The ‘posture’, ‘correction’, or ‘orthopaedic’ chair is also known as an ‘Astley Cooper chair’ – named for the surgeon and anatomist Sir Astley Cooper (1768 – 1841) who invented it around 1800. Cooper was famed for his skill as a surgeon, performing many operations for the first time; reading his achievements, though, all I can think of is “no anaesthesia”. Here’s one horror story. But back to the chairs. In ‘Many Happy Returns’ the young girl at left sits quietly in a posture chair, her unmarried aunt (?) close at hand pouring her a drink from a decanter (are ALL these kids on the sherry?), while her brothers are leaping about in taller versions of adults chairs that are far less likely to topple.

Paging J C Loudon; opinion please!

Three childrens chairs from Loudon’s Encyclopaedia 1839 edition

Our favourite polymath John Claudius Loudon described children’s high chairs, and the posture chair (illustrated above at centre):

…an Astley Cooper chair; being a chair recommended by that eminent surgeon, with the view of preventing children from acquiring a habit of leaning forward, or stooping; the upright position of the back affording support when the placed at table, and eating, which a sloping backed chair does not. It is proper to observe that some medical men do not approve of these chairs.
Encyclopaedia of Cottage, Farm and Villa Architecture, 1839.
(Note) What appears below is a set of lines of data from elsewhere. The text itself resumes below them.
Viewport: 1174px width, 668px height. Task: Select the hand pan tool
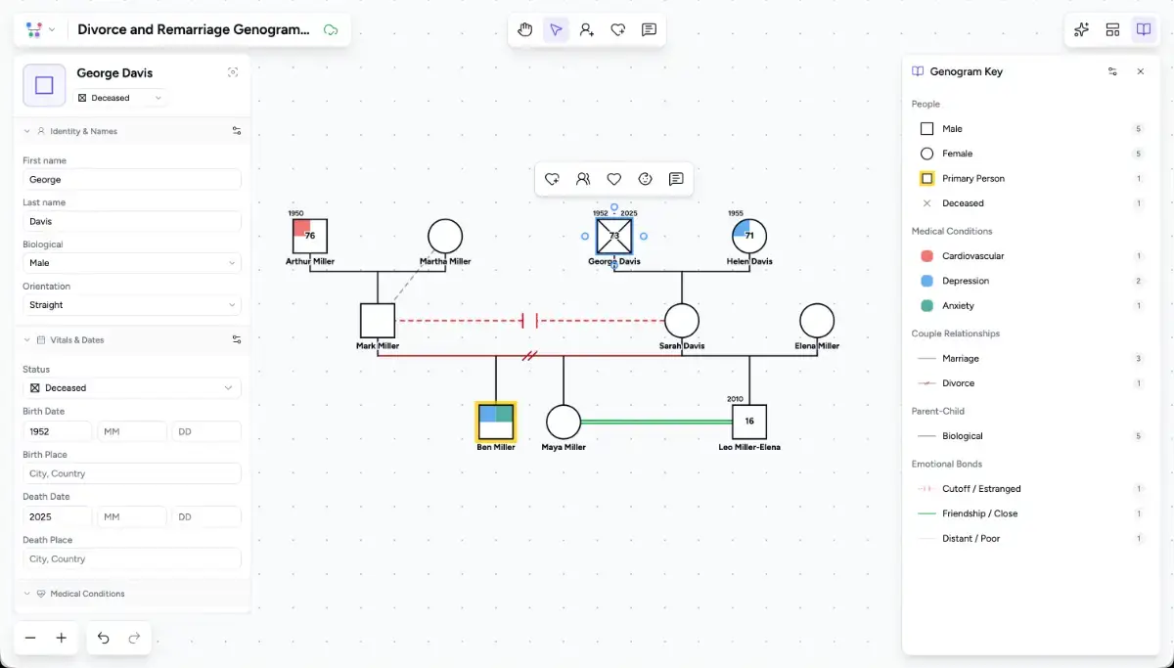point(525,29)
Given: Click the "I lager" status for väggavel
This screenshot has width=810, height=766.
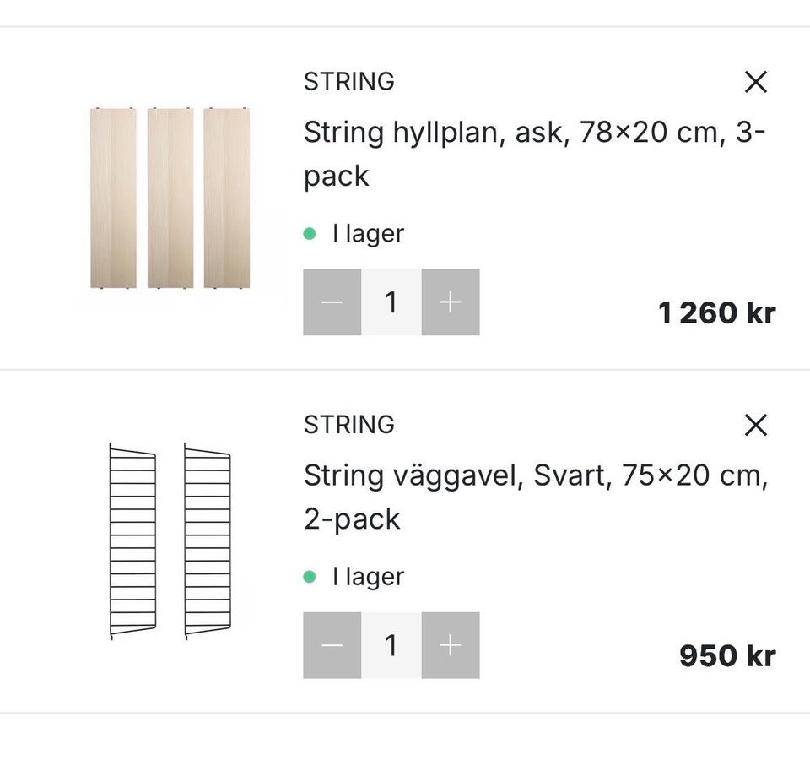Looking at the screenshot, I should point(368,577).
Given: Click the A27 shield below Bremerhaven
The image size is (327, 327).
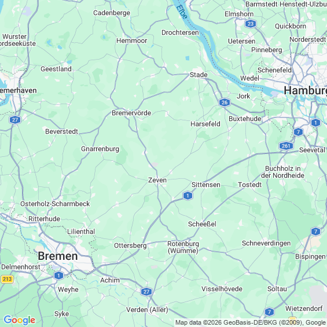Looking at the screenshot, I should (15, 120).
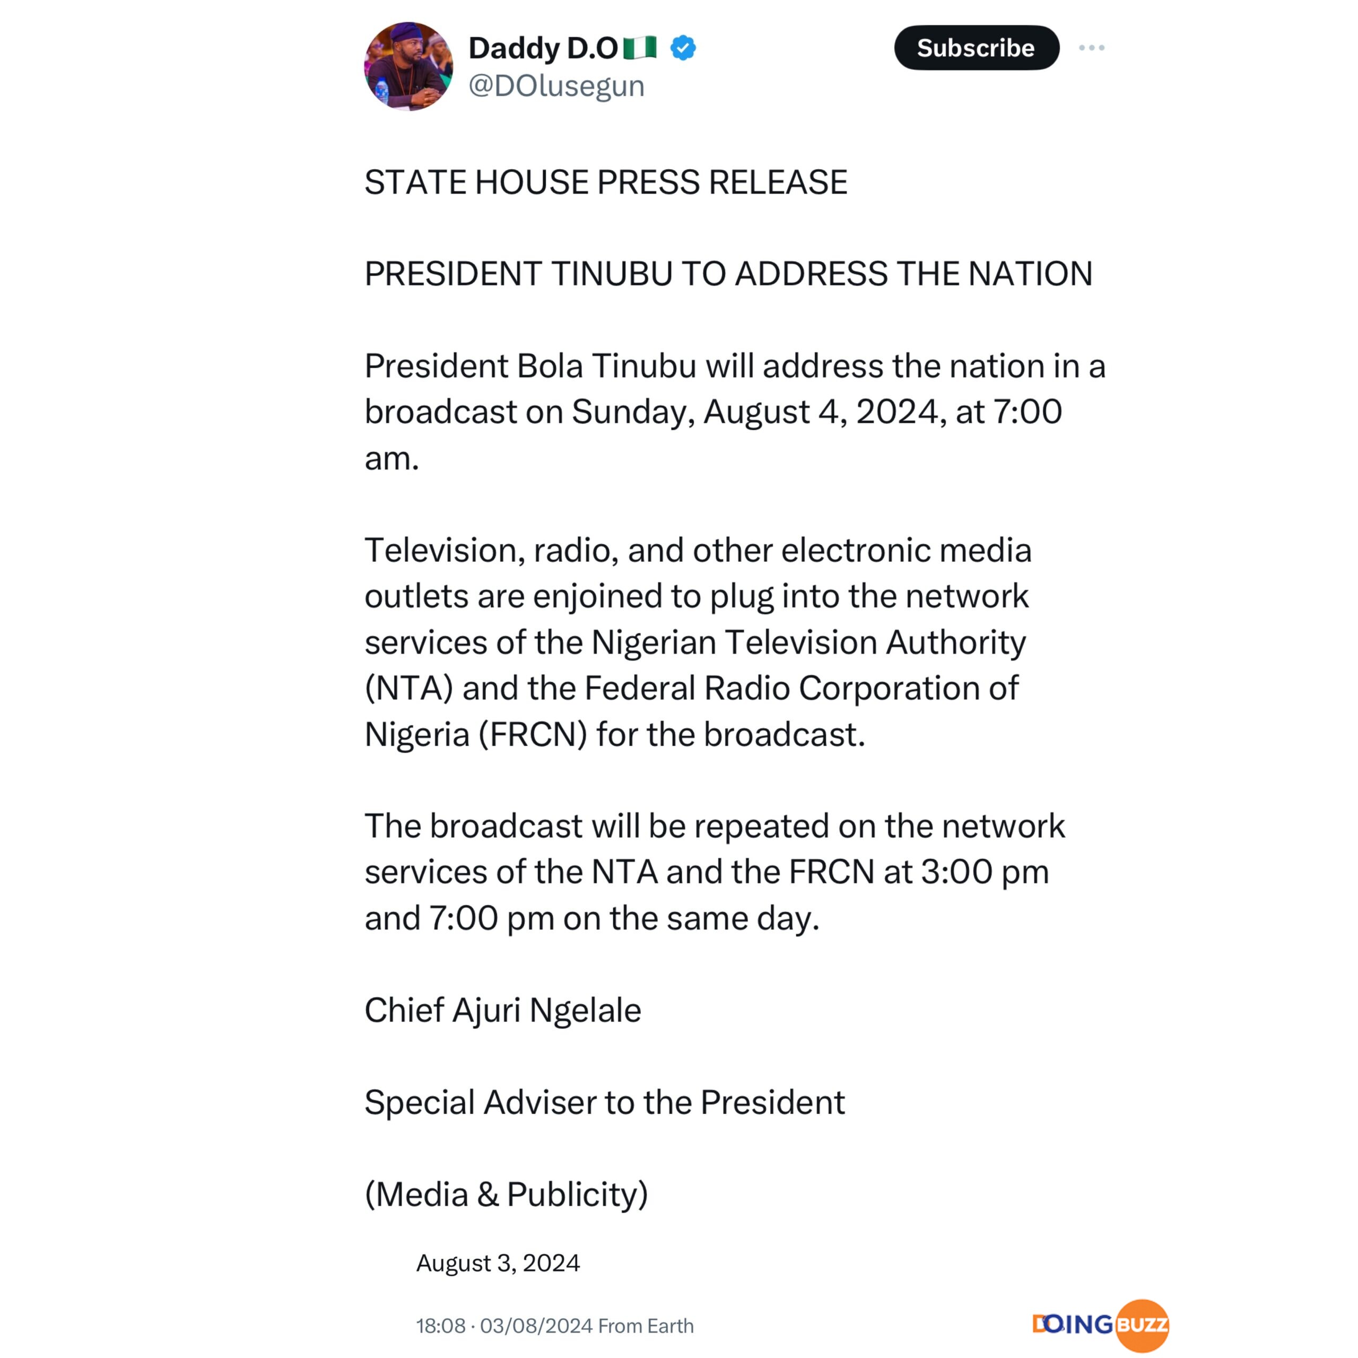This screenshot has height=1358, width=1358.
Task: Subscribe to Daddy D.O
Action: (x=976, y=48)
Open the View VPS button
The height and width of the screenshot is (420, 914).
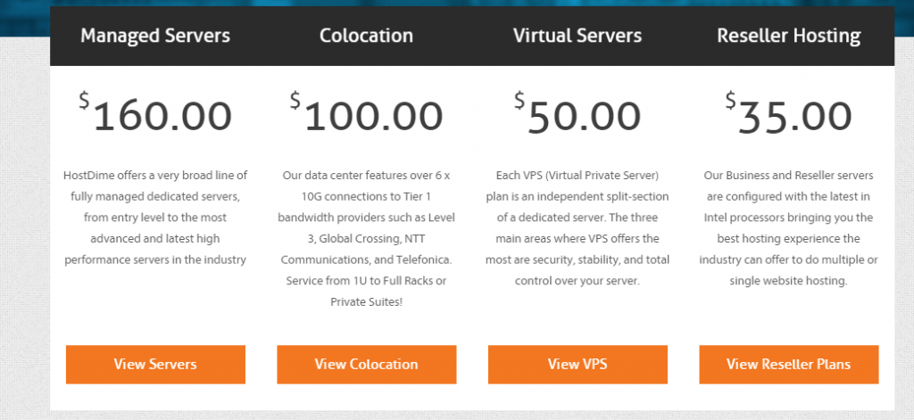click(577, 364)
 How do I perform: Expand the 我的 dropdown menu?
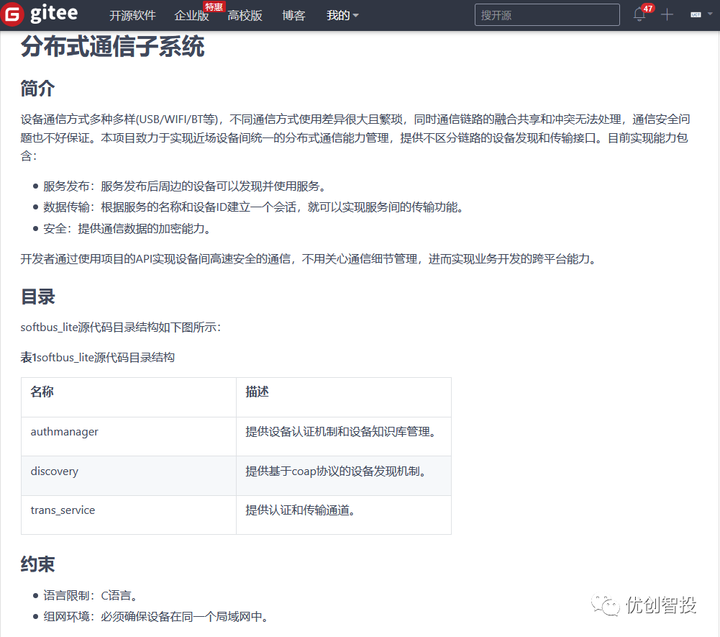point(342,15)
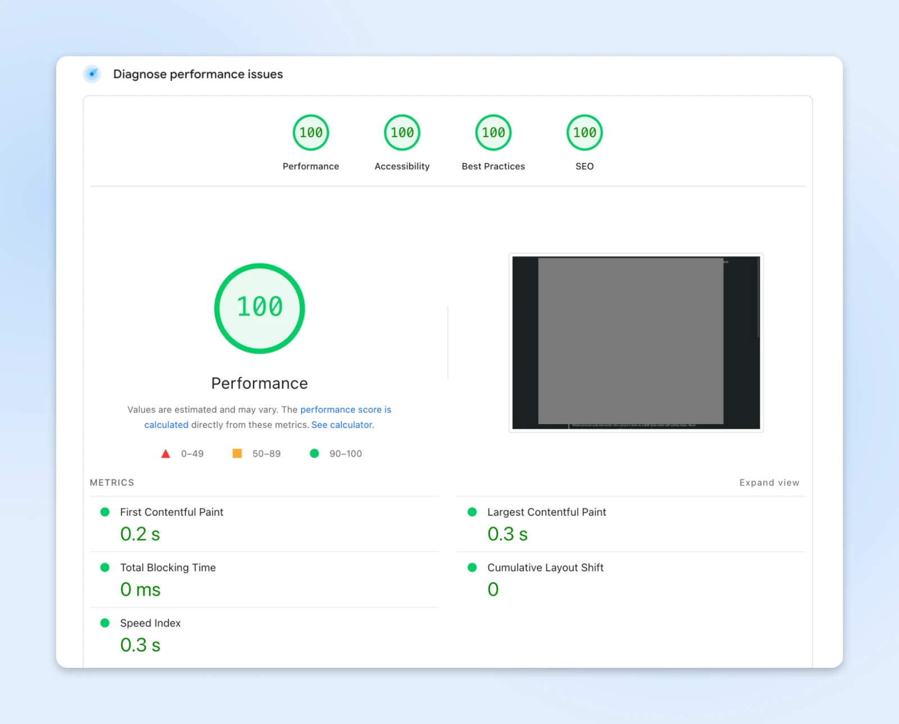Select the SEO 100 score gauge
The height and width of the screenshot is (724, 899).
[584, 133]
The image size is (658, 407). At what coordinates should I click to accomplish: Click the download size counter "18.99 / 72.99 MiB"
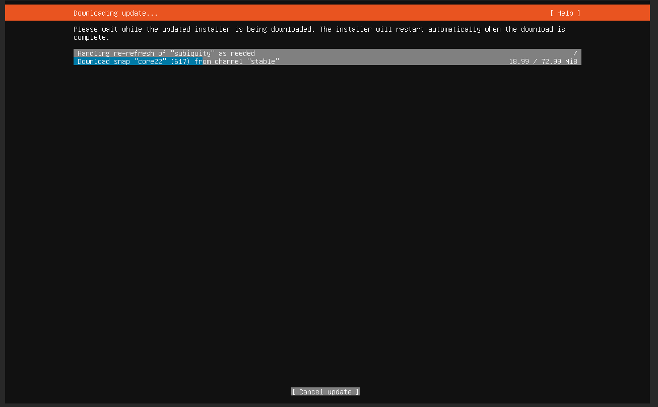coord(543,61)
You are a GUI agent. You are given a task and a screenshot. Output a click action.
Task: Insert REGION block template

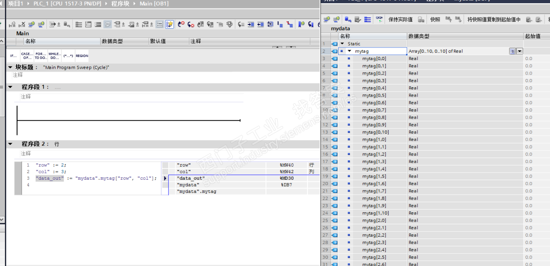click(82, 56)
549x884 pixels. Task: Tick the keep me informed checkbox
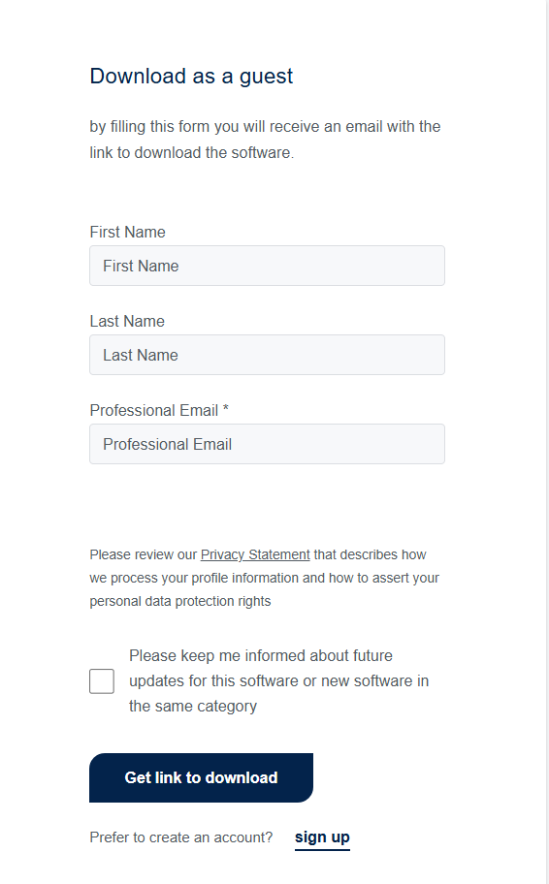pyautogui.click(x=102, y=681)
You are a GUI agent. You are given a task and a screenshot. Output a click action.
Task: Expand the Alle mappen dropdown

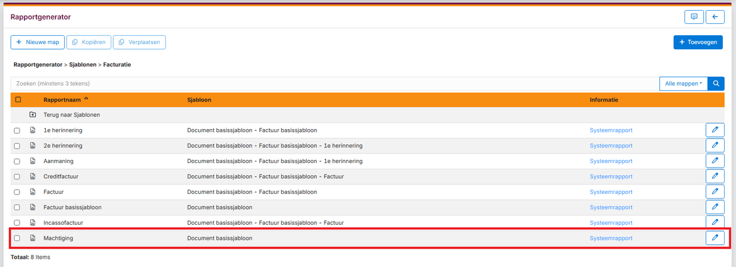tap(683, 84)
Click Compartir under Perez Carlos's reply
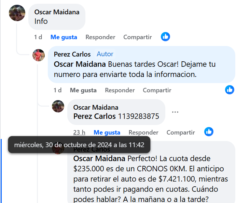The image size is (237, 203). [157, 90]
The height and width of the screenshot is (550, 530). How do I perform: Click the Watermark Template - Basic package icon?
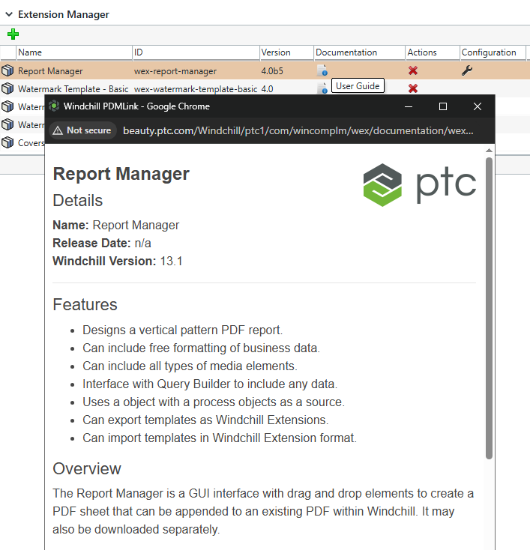[x=7, y=88]
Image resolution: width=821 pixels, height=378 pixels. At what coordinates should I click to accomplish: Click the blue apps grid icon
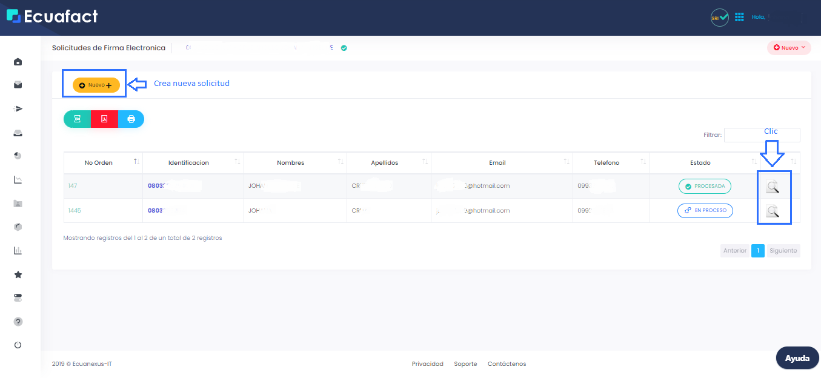point(739,17)
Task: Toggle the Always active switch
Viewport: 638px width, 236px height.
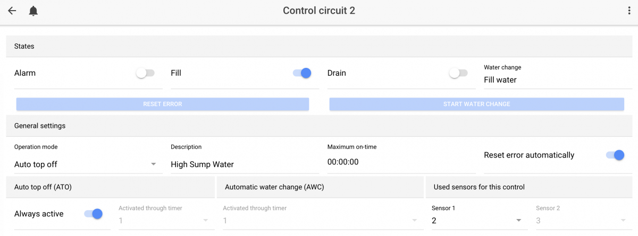Action: 93,214
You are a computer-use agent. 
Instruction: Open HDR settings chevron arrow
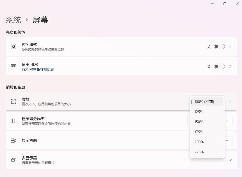[x=230, y=66]
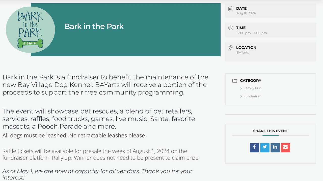
Task: Share event on Facebook icon
Action: [254, 148]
In this view of the nursery at Vaucluse House you can see a conventional Cooper chair to the left of the table, and a ‘high’ chair in the foreground. A more splendid high chair is to the right, which can be used with – or on top of for height – its matching table:

Scene in the nursery at Vaucluse House. Photo (c) Jamie North for Sydney Living Museums

 

This concept of chair is that on the right in Loudon’s illustration. He described it:

..a child’s elbow-chair, or bergere, as it is commonly called in England. This chair stands on a stool, to which it is attached by a thumb-screw; and when the chair is removed from the stool, the latter forms a table for the child to put its playthings on. The shelf for the feet [not included on the Vaucluse chair] is made to move higher or lower as may be required. The chair is only fixed on the stool when the child is to sit at table to eat, which it may do when about eighteen months of age.

Cooper chairs were also used for punishment: a child forced to sit in one had to maintain a still, upright pose for a considerable time, or risk sliding off the comparatively small seat; if the child slouched or leant to the side they would also quickly end up on the floor. It does seem that health and safety took a back seat in the 19th century… The seat in a Cooper chair is characteristically wider than it is deep; that this is the reverse in the Rouse chair also suggests that it was primarily a ‘high chair’.

The sharp-eyed will be wondering why there’s an ‘ash tray’ on the floor in this photo. Its actually an acrylic support for a chair leg that’s lost its castor, and I overlooked as I took the pic. Oops.